### [AIM OF THE EXERCISE]
No pictures, please: print exactly the lines from the one that contains "Task: Open the history clock icon in toolbar" through the last line of the listing.

SUPPLIED RECORDS: Begin

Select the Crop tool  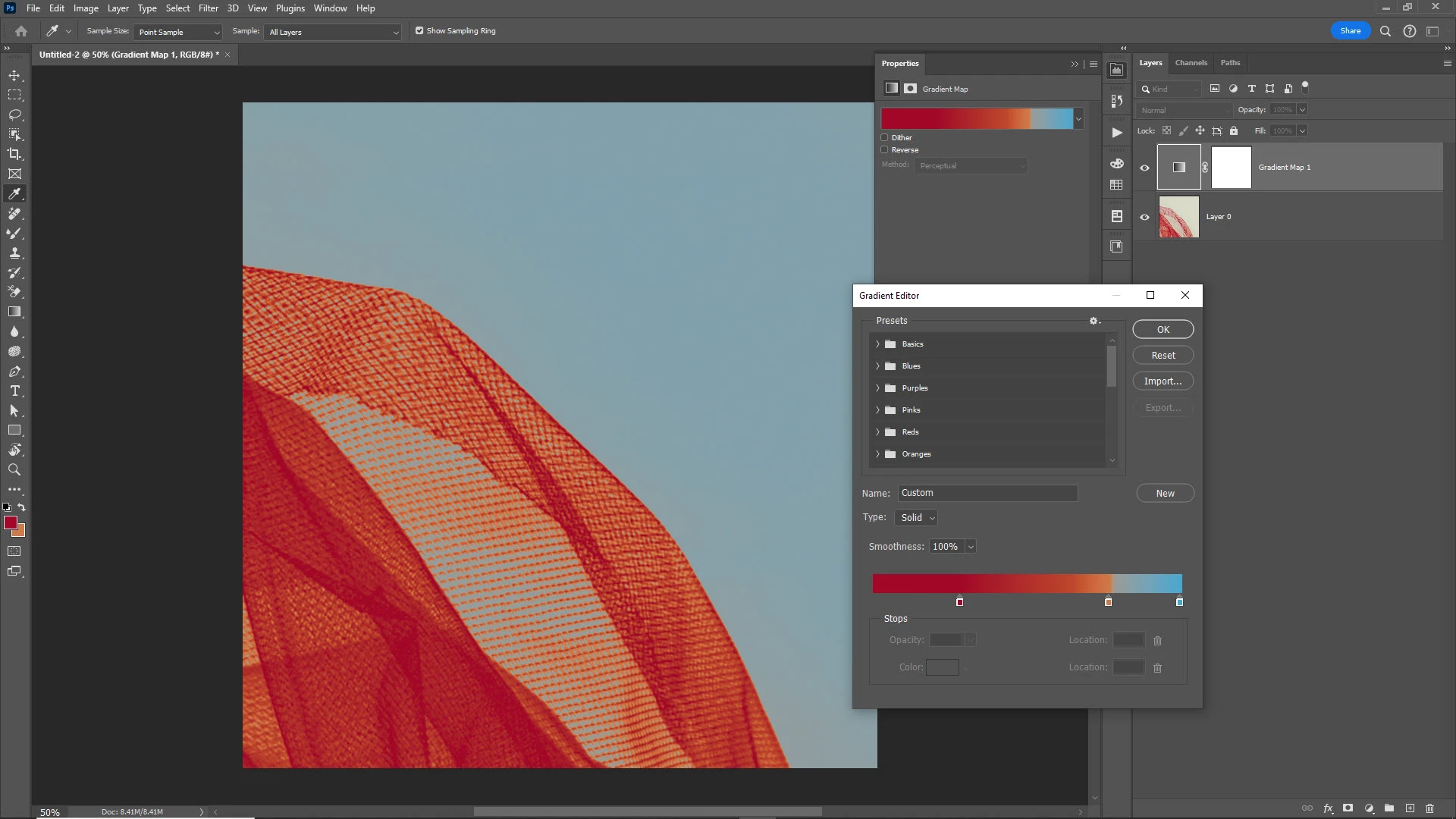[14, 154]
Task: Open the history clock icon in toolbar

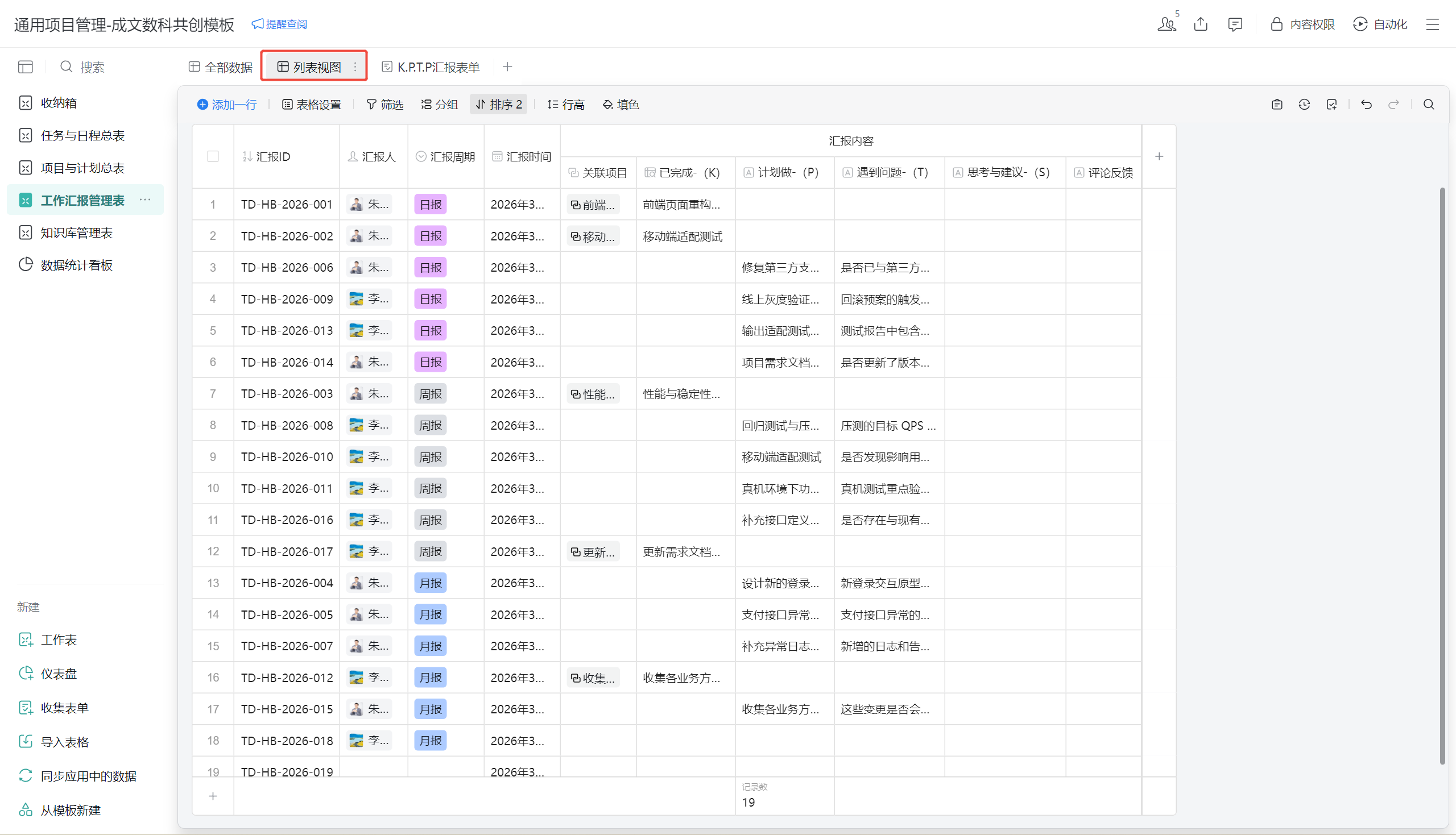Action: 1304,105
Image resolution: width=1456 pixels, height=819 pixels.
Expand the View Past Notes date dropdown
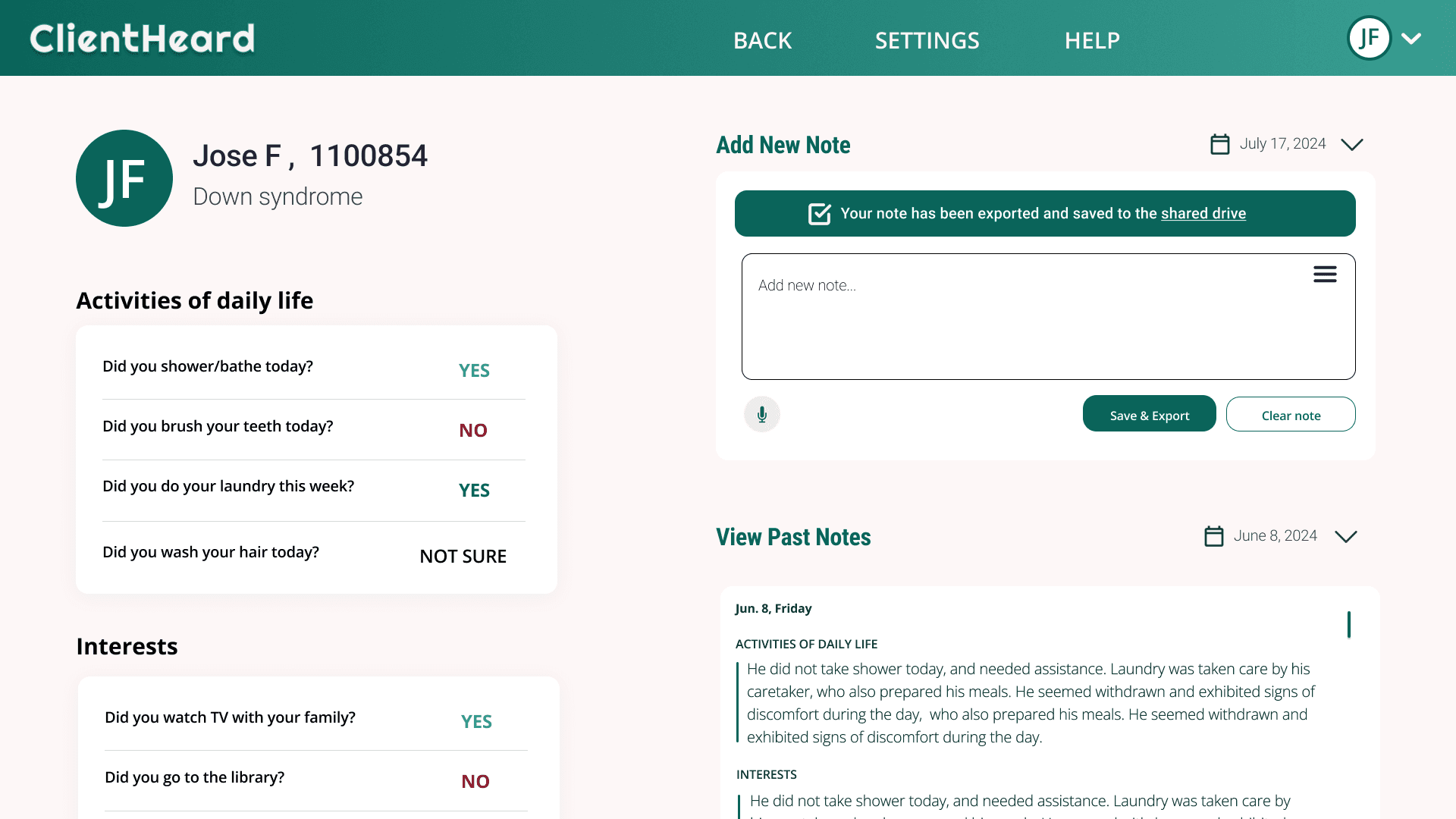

SUPPLIED RECORDS: End

### [EXERCISE RESULT]
Task: Open the history clock icon in toolbar

Action: 1304,105
Image resolution: width=1456 pixels, height=819 pixels.
Expand the View Past Notes date dropdown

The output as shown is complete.